What this task involves:
Look below for the line containing "Task: Open the Sketch menu"; from there, print each line exactly up to and including the line containing "Click the Previous", and stop.

Data in this exercise:
⟨

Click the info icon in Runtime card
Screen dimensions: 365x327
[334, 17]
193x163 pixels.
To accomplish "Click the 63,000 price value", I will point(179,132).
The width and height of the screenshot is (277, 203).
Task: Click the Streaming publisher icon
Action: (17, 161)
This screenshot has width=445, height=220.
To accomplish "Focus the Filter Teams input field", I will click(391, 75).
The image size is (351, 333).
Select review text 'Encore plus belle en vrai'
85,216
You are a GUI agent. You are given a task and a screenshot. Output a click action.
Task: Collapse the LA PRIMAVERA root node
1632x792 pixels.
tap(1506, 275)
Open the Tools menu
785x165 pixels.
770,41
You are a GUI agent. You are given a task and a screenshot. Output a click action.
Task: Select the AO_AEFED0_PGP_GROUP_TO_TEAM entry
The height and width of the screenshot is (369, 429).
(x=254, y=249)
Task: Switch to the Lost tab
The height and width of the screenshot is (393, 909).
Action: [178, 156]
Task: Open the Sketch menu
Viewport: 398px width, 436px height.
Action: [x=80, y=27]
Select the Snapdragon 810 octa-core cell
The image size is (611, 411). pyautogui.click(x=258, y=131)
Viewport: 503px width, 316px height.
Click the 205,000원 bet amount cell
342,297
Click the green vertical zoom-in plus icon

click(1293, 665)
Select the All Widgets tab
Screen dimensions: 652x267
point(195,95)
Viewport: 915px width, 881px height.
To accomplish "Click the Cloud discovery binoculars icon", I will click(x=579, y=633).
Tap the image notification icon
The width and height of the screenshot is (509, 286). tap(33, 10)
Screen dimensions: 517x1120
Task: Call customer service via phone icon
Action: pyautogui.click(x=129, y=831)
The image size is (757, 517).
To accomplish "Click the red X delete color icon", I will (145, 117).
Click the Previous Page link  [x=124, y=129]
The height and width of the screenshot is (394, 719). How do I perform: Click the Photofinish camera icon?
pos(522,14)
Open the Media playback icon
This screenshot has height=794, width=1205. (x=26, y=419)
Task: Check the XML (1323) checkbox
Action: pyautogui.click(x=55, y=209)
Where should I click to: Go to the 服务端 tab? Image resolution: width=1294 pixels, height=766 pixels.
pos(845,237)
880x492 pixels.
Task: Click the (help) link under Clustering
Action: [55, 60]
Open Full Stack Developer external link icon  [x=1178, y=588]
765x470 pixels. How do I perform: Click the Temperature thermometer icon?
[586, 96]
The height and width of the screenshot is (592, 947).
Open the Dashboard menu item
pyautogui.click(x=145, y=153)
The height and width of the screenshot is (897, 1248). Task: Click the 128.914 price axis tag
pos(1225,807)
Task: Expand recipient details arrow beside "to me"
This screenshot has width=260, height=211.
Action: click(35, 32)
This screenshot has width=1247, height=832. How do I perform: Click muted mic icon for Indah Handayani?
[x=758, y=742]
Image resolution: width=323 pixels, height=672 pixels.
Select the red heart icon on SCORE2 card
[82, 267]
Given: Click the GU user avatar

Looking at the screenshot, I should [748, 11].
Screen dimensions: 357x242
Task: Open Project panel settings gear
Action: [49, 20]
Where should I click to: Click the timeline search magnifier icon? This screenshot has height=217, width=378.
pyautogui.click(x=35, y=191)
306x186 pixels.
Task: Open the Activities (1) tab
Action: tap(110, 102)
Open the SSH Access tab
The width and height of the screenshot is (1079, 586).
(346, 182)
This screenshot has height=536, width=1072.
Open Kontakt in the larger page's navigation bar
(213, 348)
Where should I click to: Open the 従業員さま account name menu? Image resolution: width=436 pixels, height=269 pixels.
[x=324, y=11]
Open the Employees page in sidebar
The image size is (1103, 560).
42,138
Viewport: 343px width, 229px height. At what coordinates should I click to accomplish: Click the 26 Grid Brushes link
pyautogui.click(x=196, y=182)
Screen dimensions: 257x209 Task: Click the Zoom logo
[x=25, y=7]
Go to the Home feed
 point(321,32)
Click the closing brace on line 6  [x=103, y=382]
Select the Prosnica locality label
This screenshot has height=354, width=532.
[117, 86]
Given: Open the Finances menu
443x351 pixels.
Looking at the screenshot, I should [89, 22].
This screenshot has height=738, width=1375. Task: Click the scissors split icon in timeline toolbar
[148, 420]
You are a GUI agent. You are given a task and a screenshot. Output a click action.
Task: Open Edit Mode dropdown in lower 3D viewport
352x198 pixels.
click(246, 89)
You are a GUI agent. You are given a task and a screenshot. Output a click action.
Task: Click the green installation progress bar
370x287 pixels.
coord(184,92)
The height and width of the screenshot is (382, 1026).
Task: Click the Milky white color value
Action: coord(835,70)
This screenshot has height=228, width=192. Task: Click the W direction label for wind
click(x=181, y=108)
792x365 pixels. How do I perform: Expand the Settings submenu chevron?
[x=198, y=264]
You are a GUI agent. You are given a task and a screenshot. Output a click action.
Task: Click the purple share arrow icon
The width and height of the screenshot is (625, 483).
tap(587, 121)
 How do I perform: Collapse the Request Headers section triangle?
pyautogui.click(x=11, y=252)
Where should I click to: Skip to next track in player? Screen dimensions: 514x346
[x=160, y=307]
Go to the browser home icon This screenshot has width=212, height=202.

⟩

Written reply:
Task: Open the Sketch menu
Viewport: 398px width, 436px height.
Action: [x=80, y=27]
Select the Snapdragon 810 octa-core cell
The image size is (611, 411). pyautogui.click(x=258, y=131)
Viewport: 503px width, 316px height.
Click the 205,000원 bet amount cell
342,297
Click the green vertical zoom-in plus icon

click(1293, 665)
Select the All Widgets tab
Screen dimensions: 652x267
point(195,95)
Viewport: 915px width, 881px height.
To accomplish "Click the Cloud discovery binoculars icon", I will click(x=579, y=633).
Tap the image notification icon
The width and height of the screenshot is (509, 286). tap(33, 10)
Screen dimensions: 517x1120
Task: Call customer service via phone icon
Action: pyautogui.click(x=129, y=831)
The image size is (757, 517).
To accomplish "Click the red X delete color icon", I will (145, 117).
Click the Previous Page link  [x=124, y=129]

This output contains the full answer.